Illustration: Uttam Ghosh
This week I bring you an important public service announcement: You know the handy electric kettle in your hotel room, the one placed on the tea and coffee tray?
Well, according to a report in The Independent, some guests may have boiled their underwear in that kettle, leaving a residue of nasty, potentially deadly, bacteria in there. It's an upsetting read.
All my life I've walked into hotel rooms and headed straight to the tea tray to make myself cup after relaxing cup of tea in that kettle, never once considering that somebody may have boiled their undies in it.
Well, the only stupid person is the person who refuses to learn, and that ends today: I'm never packing extra underwear again, this kettle thing is genius.
As for the toxins, if so many of us wear underwear so filthy that it has to be boiled, we're probably already resistant to a large variety of harmful substances.
A kettle is efficient, and anyway, what are the options?
Don't say the hotel laundry service -- who trusts hotel laundries? They probably just have a giant kettle down there.
You could hand wash things in the bathroom sink, but that would mean putting your phone down, and that's just crazy talk.
No, the kettle is still winning.
It's also environment friendly. Remember that the wars of the future will be fought not over whether or not the finale of Season 7 of Game of Thrones was disappointing, but over water scarcity.
That may sound unlikely when Houston and Mumbai are drowning, but flood and drought are flip sides of the same climate change coin, and climate change is upon us, good people.
We must all do our bit to save the planet.
My father once told me that when he was a young man, living in a rented box room and always in a hurry to get to work, he often saved time and resources by shaving with the same water in which he boiled his eggs.
I think there's an important lesson there that can be applied to underwear and teabags.
The teabags would give the underwear a nice sepia colour, or just even out the sepia colour you've already given it, and panty backwash might add that missing je ne sais quoi to your tea.
Just kidding! It's gross and dangerous, people, don't boil your freaking knickers in the freaking communal tea kettle that other people are going to use for tea!
I can't freaking believe that we've got space probes analysing Jupiter, and chips the size of pinheads running the world, and we still have to write sentences like that.
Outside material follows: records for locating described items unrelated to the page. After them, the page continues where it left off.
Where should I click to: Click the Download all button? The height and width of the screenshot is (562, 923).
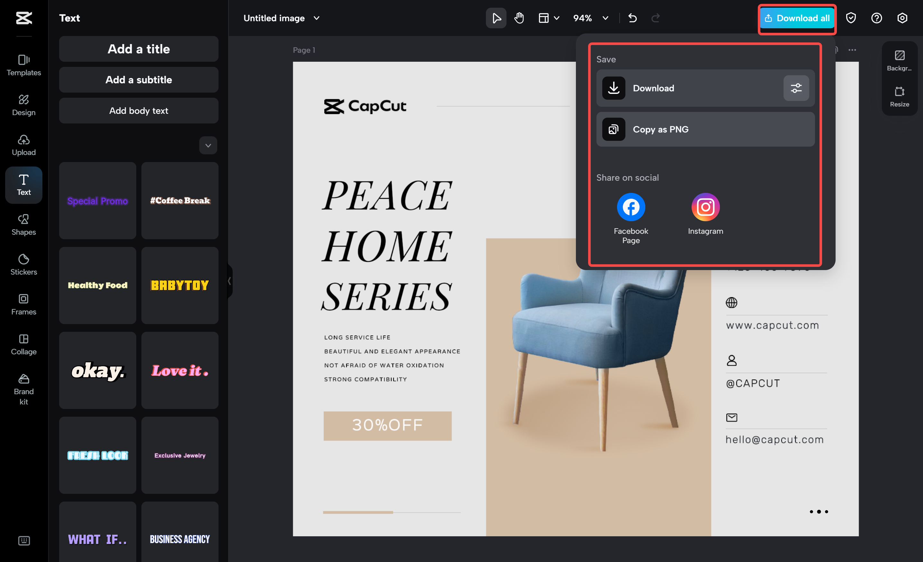(797, 18)
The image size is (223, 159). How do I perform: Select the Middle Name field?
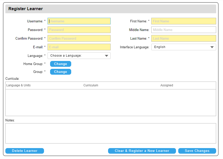click(184, 30)
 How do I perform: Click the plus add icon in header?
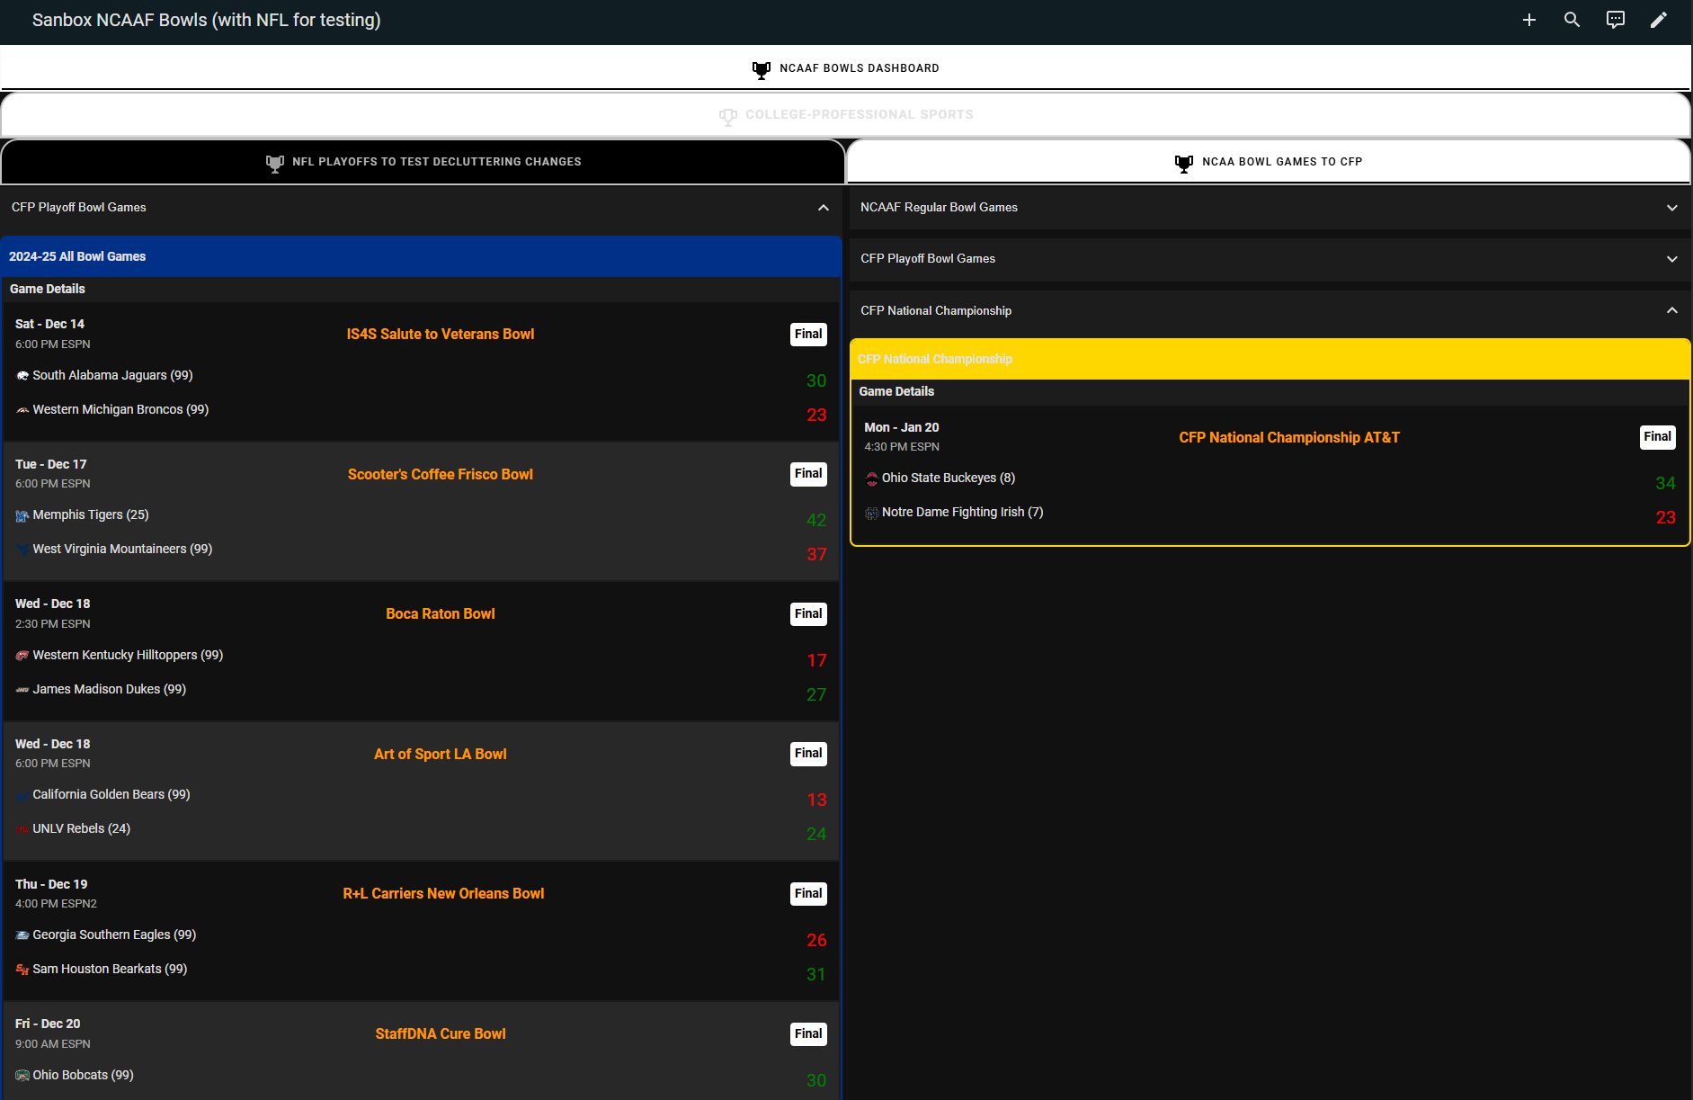tap(1528, 20)

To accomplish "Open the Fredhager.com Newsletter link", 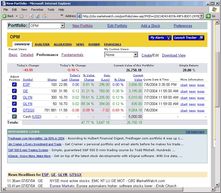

On the other hand, as Jean-Paul Sartre and Marvin the Paranoid Android knew, humans are inexhaustibly horrible and disgusting, and they seem to become more horrible and disgusting when they are at hotels and restaurants.
Waiters spit in the soup, housekeeping staff wipe drinking glasses with the same cloth as the sink and sofa; guests defecate in wardrobe drawers, urinate in minibar bottles they leave in the minibar, leave unspeakable fluids on their mattresses, and poop in their towels; annoyed housekeeping might clean your bathroom floor with your bath towel; one person clogged up the toilet by sticking an entire rotisserie chicken into it, and one guy killed a monkey in his room.
And those are just the stories that do get told.
What I'm saying is, the kettle is not necessarily the filthiest thing your hotel room has ever seen, but it could be the most dangerous.
The obvious fix is to avoid tea and coffee altogether, and just pack your own hip flask. You can wrap it in lots of extra underwear.